2024 jährte sich zum 750 mal die Jahreszahl der Entstehung der Spitalkirche in Waidhofen / Ybbs. 1274 entstand eine Stiftung für ein Leprosenhaus durch den Bürger Hugo Eberhard. Als Leprosenhaus zunächst außerhalb der Stadtbefestigung vor dem Weyrer-Tor wurde um 1400 dieser Bereich in den zweiten Mauerring einbezogen und dadurch bedingt das vorgelagerte Spital-Tor errichtet. 1328 wurde das Spital durch Elisabeth von Aragón, die Gemahlin Friedrichs des Schönen, bestiftet.

Die Kirche wurde 1973/1974 restauriert. Anläßlich dieser Renovierung zum 700 Jahrjubiläum wurde auch eine Besonderheit in dieser Kirche in neuer Art und Weise für die Öffentlichkeit ganzjährig sichtbar gemacht. Eine übergroße Krippe samt der seltenen Darstellung der Hochzeit zu Kana:

Diese Krippe kann daher seit 50 Jahren ganzjährig öffentlich besucht werden und stellt einen wichtigen Teil der Stadtgeschichte dar. Denn wer die „Hochzeit zu Kana“ aus der Sicht Waidhofens betrachtet, dem fallen auch gleich die „Schaumrollen“ auf, welche hier das Mahl bereichern:

Das bemerkenswerte an dieser Krippe ist aber auch deren fotografische Dokumentation. Bäcker und Zuckerbäckermeister Karl Piaty sen. (geb. 1910) war der Erhalt dieser Krippe zu Lebzeiten ein großes Anliegen.

So ließ er 1974 auf seine Kosten, zur 700 Jahrfeier der Spitalkirche, den großen Krippenkasten errichten und hat dabei die Möglichkeit genützt, jede einzelne Figur ud viele Details besonders hochwertig zu fotografieren.

Diese Dokumentation liegt heute in der Volkskundesammlung Piaty auf und ist einzigartig (da es nur ein Exemplar davon gibt) – hier nur einige Beispiele davon:

Das 750 Jahrjubiläum im Jahre 2024 war wieder eine schöne Gelegenheit für den Kulturkreis Freisingerberg , sich dieser Krippe und der Bürgerspitalkirche zu erinnern.
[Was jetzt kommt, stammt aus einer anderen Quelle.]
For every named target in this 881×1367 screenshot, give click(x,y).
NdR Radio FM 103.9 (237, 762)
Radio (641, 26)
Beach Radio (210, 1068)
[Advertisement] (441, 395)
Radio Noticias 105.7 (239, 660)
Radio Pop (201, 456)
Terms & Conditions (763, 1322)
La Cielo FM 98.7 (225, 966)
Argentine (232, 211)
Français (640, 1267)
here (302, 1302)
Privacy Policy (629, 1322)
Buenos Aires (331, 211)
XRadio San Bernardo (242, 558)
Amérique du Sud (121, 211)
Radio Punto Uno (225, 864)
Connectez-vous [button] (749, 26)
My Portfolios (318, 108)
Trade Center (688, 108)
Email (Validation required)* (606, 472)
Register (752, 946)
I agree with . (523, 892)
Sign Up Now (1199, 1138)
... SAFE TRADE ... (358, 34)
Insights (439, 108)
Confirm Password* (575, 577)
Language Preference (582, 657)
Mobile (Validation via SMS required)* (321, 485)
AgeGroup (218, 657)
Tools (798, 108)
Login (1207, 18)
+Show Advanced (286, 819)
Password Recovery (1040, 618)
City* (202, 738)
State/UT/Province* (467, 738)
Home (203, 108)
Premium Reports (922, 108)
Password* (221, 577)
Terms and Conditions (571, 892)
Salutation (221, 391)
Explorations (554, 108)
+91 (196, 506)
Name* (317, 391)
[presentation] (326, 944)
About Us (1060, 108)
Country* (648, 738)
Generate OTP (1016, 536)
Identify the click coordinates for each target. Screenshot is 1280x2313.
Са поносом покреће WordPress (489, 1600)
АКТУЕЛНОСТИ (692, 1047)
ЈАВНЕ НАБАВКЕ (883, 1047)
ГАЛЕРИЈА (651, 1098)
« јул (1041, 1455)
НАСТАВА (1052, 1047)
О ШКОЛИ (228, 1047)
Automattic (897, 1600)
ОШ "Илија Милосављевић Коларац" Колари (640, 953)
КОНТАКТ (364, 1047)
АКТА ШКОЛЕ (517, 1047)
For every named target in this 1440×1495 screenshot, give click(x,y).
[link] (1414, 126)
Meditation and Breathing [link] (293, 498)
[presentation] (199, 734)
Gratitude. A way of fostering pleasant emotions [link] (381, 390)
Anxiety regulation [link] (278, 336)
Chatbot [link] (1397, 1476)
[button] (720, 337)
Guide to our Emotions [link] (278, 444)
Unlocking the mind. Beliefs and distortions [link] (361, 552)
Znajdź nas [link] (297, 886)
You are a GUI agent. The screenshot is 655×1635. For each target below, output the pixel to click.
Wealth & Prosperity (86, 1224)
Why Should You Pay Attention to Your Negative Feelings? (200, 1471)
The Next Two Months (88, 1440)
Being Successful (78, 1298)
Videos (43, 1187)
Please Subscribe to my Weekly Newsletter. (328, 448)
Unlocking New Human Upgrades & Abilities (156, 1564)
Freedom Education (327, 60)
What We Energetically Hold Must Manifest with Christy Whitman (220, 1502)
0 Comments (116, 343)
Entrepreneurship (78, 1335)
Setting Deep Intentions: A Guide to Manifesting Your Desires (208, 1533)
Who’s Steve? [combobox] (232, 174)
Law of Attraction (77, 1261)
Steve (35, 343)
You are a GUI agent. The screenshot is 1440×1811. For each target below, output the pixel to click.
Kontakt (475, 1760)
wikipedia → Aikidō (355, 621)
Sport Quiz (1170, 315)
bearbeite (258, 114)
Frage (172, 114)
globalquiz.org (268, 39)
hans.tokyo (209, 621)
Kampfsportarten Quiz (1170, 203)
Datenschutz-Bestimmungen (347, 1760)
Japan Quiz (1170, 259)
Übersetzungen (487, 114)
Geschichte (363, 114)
Und schon im Jahr 2028 (nach der nächsten Gemeinderatswahl 2027) steht das nächste große Jubiläum vor der Tür – 700 Jahre Stiftung Bürgerspital.

Tafel an der Außenseite der Bürgerspitalkirche

Leider nur sehr kurz ist die digitale Beschreibung der Stadt:
https://entdecken.waidhofen.at/startseite/sehenswertes-historisches/trail/buergerspitalkirche?type=location

Kurz vor dem Ende des 750-er Jubiläumsjahres 2024 wurde auch wieder eine sehr positive Initiative zur Krippe bekannt. Der für seine „Kripperlroas“ weithin bekannte Nachtwächter Max Hirsch erkannte die leider nicht mehr funktionierende Beleuchtung der Krippe als großes Manko für Besucher und griff als gelernter Elektriker zur vorbildlichen „Eigeninitiative“.

So schaltet sich bei Annäherung an die Krippe nun wieder eine verbesserte Beleuchtung ein – danke Max.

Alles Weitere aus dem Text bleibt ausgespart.